Problem description: Restate the material below word for word, from its first line to its last.

Records to process:
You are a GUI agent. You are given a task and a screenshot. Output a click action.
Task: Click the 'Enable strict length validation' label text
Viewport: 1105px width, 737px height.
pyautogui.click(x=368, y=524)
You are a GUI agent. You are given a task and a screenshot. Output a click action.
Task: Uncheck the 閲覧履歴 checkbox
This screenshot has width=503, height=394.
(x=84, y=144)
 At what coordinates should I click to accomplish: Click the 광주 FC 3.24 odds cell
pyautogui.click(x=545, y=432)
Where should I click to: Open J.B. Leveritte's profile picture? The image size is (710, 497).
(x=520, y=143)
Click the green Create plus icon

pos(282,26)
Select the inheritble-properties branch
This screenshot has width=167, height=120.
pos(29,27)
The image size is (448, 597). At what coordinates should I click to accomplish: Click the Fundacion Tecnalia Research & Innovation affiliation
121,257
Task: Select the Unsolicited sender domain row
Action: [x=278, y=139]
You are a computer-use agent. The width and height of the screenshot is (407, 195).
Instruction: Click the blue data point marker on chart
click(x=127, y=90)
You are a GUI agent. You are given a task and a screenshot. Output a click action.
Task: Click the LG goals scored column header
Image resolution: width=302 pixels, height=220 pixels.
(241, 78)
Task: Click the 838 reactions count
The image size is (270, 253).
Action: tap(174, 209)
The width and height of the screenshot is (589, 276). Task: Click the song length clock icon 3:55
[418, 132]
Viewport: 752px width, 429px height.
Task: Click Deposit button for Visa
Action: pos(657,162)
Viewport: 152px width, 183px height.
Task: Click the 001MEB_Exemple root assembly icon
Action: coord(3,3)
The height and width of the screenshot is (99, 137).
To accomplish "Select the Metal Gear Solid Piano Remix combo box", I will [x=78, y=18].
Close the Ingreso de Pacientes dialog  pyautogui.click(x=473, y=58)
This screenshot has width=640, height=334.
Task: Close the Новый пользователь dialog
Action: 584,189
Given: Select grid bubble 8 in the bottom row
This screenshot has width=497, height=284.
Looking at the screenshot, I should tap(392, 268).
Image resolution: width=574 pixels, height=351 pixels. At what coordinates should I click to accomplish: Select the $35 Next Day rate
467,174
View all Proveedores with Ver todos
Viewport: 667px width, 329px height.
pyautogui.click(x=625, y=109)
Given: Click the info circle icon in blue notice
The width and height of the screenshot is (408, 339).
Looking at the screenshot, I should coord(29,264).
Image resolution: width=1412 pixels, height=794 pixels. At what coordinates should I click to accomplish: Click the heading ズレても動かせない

Finished exercise:
You are a GUI agent. You are given a task and a screenshot. Output a click action.
Task: Click the 'Enable strict length validation' label text
Viewport: 1105px width, 737px height.
pyautogui.click(x=368, y=524)
You are a GUI agent. You are given a task and a screenshot. Output a click action.
Task: Uncheck the 閲覧履歴 checkbox
This screenshot has width=503, height=394.
(x=84, y=144)
 At what coordinates should I click to accomplish: Click the 광주 FC 3.24 odds cell
pyautogui.click(x=545, y=432)
Where should I click to: Open J.B. Leveritte's profile picture? The image size is (710, 497).
(x=520, y=143)
Click the green Create plus icon

pos(282,26)
Select the inheritble-properties branch
This screenshot has width=167, height=120.
pos(29,27)
The image size is (448, 597). At what coordinates should I click to accomplish: Click the Fundacion Tecnalia Research & Innovation affiliation
121,257
Task: Select the Unsolicited sender domain row
Action: [x=278, y=139]
You are a computer-use agent. The width and height of the screenshot is (407, 195).
Instruction: Click the blue data point marker on chart
click(x=127, y=90)
You are a GUI agent. You are given a task and a screenshot. Output a click action.
Task: Click the LG goals scored column header
Image resolution: width=302 pixels, height=220 pixels.
(241, 78)
Task: Click the 838 reactions count
The image size is (270, 253).
Action: tap(174, 209)
The width and height of the screenshot is (589, 276). Task: Click the song length clock icon 3:55
[418, 132]
Viewport: 752px width, 429px height.
Task: Click Deposit button for Visa
Action: pos(657,162)
Viewport: 152px width, 183px height.
Task: Click the 001MEB_Exemple root assembly icon
Action: coord(3,3)
The height and width of the screenshot is (99, 137).
To accomplish "Select the Metal Gear Solid Piano Remix combo box", I will [x=78, y=18].
Close the Ingreso de Pacientes dialog  pyautogui.click(x=473, y=58)
This screenshot has width=640, height=334.
Task: Close the Новый пользователь dialog
Action: 584,189
Given: Select grid bubble 8 in the bottom row
This screenshot has width=497, height=284.
Looking at the screenshot, I should tap(392, 268).
Image resolution: width=574 pixels, height=351 pixels. At what coordinates should I click to accomplish: Select the $35 Next Day rate
467,174
View all Proveedores with Ver todos
Viewport: 667px width, 329px height.
pyautogui.click(x=625, y=109)
Given: Click the info circle icon in blue notice
The width and height of the screenshot is (408, 339).
Looking at the screenshot, I should coord(29,264).
Image resolution: width=1412 pixels, height=794 pixels. At what coordinates should I click to accomplish: Click the heading ズレても動かせない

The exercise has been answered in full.